Ce dernier a indiqué qu’un programme de rétention et d’attraction de personnel était en cours. L’équivalent de plus de 2500 personnes ont déjà été engagées. Des employés à temps partiel ont accepté de travailler à temps plein. Du recrutement externe a été fait.

PHOTO SARAH MONGEAU-BIRKETT, LA PRESSE

Christian Dubé, ministre de la Santé et des Services sociaux

Mais ce n’est pas assez. On en cherche plus de 4000 et si je prends les infirmières auxiliaires, c’est plus de 5000. On est loin de notre objectif.

Christian Dubé, ministre de la Santé et des Services sociaux

Il a souligné que des modifications avaient été apportées au programme de recrutement, qui a été simplifié. « J’aimerais que les gens y pensent pendant les vacances de Noël. Oui, on peut venir via Je contribue ! Mais on peut venir aussi à plus long terme », a-t-il dit.

M. Dubé a affirmé qu’un « virage important » était en cours en ce qui concerne la gestion des horaires, qui seront désormais établis localement plutôt que régionalement. Un programme de bourses pour les infirmières auxiliaires et les agents administratifs a été mis sur pied.
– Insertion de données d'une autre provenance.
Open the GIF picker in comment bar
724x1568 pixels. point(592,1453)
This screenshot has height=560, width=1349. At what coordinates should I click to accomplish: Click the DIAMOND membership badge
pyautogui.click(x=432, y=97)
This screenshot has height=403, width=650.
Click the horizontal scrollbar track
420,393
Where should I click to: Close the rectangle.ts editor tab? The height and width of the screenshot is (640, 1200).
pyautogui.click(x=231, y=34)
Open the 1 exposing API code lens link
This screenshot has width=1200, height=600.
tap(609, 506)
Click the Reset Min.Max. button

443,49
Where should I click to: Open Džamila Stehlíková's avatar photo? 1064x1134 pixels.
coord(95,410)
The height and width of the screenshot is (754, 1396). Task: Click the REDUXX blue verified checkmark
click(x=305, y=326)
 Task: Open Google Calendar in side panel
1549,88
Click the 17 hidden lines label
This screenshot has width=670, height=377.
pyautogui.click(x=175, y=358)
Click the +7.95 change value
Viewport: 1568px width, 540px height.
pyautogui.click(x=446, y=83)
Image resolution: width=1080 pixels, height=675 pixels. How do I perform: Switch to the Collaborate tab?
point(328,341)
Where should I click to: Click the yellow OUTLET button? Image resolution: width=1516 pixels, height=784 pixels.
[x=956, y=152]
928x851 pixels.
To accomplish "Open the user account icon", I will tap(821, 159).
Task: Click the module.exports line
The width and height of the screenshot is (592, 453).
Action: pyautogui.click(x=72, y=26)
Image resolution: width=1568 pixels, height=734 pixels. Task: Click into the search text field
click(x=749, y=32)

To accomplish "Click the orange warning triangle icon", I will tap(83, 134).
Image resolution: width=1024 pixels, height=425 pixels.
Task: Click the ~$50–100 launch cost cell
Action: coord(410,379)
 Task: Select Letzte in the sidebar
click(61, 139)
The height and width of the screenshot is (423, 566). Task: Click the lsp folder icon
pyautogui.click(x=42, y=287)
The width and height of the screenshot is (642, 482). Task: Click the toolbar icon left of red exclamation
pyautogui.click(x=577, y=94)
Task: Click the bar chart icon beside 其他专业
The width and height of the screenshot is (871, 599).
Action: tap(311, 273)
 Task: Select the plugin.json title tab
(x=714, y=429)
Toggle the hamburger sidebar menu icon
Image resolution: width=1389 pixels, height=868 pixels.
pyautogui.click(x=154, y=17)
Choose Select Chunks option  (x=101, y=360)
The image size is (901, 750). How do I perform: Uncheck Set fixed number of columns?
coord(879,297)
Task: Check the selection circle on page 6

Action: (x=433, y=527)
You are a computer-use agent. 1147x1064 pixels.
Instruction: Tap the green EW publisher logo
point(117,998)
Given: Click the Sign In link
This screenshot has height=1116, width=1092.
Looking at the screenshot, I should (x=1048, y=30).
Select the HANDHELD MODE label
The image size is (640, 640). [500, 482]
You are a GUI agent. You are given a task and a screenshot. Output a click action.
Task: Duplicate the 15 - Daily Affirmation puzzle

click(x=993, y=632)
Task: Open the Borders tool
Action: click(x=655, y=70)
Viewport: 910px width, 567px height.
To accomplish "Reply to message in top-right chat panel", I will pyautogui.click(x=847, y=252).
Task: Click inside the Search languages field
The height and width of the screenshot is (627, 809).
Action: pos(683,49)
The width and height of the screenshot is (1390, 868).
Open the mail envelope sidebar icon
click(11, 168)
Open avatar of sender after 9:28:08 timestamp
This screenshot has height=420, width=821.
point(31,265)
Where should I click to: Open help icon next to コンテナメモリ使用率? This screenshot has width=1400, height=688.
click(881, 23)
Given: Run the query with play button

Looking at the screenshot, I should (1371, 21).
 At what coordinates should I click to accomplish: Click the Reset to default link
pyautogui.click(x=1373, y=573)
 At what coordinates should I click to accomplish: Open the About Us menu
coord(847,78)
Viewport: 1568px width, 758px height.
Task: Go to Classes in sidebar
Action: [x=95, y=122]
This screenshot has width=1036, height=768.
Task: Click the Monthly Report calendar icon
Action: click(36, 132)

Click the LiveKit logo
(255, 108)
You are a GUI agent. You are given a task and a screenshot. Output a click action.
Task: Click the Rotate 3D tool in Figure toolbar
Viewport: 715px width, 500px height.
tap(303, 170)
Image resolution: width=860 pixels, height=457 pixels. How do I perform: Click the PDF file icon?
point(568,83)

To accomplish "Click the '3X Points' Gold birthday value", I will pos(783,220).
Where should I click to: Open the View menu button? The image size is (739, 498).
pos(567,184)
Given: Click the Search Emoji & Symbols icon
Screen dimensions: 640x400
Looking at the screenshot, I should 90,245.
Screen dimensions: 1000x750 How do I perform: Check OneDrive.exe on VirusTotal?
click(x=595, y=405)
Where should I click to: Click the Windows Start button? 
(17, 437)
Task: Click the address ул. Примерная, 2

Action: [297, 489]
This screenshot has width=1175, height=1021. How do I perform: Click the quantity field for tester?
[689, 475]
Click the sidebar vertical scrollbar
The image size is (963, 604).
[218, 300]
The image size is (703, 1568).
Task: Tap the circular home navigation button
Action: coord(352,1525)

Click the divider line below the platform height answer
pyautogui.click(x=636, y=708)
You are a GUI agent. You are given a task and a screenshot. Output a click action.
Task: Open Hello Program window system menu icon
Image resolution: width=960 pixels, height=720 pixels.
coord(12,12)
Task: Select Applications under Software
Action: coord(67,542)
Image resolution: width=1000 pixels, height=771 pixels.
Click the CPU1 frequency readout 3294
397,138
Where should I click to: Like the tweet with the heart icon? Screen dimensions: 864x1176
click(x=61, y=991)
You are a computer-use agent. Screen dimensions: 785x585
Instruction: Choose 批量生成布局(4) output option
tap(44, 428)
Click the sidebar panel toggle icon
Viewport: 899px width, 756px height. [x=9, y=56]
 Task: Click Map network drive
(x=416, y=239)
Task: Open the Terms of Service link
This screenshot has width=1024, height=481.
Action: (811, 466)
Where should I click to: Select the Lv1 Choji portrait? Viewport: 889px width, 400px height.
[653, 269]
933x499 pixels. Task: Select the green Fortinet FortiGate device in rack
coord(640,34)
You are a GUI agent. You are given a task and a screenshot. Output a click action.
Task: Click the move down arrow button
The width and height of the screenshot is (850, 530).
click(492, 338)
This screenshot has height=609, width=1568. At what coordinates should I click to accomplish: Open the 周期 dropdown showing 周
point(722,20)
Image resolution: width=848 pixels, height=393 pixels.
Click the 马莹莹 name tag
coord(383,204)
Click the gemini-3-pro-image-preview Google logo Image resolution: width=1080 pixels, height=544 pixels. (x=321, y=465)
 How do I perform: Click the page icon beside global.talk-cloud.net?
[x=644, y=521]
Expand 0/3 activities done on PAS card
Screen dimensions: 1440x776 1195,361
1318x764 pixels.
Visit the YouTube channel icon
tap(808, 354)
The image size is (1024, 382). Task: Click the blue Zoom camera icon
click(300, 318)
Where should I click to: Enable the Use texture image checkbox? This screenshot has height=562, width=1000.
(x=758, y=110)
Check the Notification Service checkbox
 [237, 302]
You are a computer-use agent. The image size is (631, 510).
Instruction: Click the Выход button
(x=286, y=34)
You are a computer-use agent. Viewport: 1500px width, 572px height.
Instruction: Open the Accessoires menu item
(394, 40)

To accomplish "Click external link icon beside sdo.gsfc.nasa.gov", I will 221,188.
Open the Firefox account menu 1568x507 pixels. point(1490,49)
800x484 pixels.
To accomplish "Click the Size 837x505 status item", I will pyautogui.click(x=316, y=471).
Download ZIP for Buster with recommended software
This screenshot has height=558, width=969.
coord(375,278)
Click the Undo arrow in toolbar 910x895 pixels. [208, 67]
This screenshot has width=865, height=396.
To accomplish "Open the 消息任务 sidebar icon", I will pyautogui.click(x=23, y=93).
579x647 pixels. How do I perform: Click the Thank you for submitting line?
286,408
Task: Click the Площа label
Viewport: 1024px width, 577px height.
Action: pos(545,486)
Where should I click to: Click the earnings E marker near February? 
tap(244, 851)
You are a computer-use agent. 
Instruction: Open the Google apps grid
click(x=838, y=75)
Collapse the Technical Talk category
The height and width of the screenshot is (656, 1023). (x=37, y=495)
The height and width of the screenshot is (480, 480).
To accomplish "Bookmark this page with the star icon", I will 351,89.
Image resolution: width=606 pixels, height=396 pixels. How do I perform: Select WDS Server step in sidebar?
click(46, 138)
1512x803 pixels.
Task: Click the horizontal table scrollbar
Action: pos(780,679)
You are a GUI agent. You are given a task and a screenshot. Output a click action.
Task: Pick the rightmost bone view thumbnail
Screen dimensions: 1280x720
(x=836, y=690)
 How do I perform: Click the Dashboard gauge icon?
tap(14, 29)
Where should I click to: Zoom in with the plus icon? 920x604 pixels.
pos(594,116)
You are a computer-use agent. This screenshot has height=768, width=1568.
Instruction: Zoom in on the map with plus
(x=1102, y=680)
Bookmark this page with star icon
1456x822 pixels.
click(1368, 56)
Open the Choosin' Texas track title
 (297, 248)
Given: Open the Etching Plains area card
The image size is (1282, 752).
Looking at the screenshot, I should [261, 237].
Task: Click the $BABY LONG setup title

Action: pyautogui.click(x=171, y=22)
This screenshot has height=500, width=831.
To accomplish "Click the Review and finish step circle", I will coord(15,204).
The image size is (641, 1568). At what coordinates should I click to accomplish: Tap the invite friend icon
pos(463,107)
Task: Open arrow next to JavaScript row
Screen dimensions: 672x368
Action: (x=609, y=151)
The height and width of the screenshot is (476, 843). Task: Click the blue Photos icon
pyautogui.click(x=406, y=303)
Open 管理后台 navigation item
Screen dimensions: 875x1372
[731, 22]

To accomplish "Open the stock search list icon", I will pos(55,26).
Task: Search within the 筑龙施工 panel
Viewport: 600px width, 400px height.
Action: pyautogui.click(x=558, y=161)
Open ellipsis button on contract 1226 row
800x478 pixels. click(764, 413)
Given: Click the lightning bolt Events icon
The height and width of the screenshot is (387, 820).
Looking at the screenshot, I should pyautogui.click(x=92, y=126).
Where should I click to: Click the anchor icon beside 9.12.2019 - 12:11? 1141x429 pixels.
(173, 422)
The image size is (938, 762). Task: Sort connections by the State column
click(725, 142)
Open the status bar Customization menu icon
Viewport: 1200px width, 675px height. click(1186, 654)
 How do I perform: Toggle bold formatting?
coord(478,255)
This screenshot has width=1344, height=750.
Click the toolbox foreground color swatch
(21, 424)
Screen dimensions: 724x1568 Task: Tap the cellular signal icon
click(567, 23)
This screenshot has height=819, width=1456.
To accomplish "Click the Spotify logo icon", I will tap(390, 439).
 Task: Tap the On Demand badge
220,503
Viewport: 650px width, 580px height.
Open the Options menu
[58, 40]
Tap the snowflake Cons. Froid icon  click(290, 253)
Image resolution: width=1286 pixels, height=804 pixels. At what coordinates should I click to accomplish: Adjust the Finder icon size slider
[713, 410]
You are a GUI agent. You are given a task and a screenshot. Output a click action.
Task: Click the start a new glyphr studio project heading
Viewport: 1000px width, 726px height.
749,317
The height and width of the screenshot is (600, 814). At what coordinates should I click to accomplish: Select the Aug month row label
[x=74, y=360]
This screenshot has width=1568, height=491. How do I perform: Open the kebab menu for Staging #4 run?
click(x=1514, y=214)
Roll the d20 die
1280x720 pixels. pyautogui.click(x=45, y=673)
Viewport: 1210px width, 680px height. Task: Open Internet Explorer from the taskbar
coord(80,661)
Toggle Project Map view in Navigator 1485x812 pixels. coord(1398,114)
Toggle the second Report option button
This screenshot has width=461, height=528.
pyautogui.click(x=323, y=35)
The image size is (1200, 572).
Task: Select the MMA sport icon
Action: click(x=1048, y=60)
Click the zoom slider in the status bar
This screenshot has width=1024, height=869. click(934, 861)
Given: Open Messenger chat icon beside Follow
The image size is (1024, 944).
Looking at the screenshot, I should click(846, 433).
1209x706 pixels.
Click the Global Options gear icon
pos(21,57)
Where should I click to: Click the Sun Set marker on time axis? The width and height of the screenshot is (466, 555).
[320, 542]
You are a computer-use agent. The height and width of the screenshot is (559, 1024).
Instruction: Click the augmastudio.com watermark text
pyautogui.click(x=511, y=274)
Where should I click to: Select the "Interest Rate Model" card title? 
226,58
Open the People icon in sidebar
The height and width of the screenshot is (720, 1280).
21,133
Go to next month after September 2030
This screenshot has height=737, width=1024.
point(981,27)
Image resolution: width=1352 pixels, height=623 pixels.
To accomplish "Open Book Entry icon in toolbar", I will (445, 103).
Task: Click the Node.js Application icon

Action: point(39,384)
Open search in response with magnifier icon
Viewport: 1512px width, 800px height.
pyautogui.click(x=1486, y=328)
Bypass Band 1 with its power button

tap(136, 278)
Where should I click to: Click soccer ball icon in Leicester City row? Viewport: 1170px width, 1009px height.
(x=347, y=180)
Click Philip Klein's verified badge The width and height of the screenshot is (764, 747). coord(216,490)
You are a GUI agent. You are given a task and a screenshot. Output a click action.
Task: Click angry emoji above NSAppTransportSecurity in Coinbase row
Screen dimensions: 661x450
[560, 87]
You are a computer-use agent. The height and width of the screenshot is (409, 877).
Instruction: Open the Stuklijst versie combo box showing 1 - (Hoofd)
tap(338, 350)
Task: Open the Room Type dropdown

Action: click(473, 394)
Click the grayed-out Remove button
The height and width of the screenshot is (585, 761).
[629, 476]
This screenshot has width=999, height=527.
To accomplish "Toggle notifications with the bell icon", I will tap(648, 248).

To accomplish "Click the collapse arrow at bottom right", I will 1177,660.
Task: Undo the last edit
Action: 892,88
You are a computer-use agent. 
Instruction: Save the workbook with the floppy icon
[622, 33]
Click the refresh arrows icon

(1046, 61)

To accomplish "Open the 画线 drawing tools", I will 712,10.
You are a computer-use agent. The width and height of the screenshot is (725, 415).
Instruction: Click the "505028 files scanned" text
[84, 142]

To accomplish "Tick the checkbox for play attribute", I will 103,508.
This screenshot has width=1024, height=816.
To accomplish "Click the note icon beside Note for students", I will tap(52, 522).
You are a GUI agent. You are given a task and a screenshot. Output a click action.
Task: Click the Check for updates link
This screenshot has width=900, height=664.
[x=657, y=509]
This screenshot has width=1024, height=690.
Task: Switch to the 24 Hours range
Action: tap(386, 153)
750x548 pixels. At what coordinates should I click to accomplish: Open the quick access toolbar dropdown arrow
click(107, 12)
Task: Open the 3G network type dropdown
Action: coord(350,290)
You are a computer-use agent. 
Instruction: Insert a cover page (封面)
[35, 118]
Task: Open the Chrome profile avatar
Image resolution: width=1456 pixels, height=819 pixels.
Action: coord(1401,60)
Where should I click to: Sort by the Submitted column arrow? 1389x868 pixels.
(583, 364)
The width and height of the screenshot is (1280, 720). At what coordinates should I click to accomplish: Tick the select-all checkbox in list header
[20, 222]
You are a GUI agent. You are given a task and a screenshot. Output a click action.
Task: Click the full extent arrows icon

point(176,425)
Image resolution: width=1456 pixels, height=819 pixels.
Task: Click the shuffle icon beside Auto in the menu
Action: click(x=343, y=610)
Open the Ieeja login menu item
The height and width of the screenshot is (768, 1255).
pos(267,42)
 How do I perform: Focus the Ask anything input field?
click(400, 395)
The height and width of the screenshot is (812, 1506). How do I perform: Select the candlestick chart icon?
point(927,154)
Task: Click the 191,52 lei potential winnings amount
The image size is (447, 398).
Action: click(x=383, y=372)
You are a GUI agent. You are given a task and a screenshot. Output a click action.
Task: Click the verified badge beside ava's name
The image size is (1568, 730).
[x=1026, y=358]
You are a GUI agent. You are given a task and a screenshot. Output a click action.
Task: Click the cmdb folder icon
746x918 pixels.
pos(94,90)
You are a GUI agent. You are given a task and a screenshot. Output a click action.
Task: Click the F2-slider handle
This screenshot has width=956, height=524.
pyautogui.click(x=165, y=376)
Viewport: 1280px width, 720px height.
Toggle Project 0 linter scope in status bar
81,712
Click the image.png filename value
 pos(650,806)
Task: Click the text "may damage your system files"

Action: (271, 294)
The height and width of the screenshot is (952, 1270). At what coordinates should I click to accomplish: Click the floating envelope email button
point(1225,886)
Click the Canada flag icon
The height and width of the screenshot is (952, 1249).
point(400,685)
Le programme de formation pour les infirmières auxiliaires sera de 14 mois plutôt que de 22. Plus de 5000 candidatures ont été reçues. « Il reste encore de la place », a dit M. Dubé. Plus de 2200 candidatures ont aussi été reçues pour des postes d’agent administratif, alors que 3000 candidats sont recherchés. « C’est encourageant », a dit M. Dubé. « Le plus beau cadeau que vous pourriez nous offrir, c’est de vous joindre à nous de façon permanente. Pensez-y pendant le temps des Fêtes », a ajouté le ministre.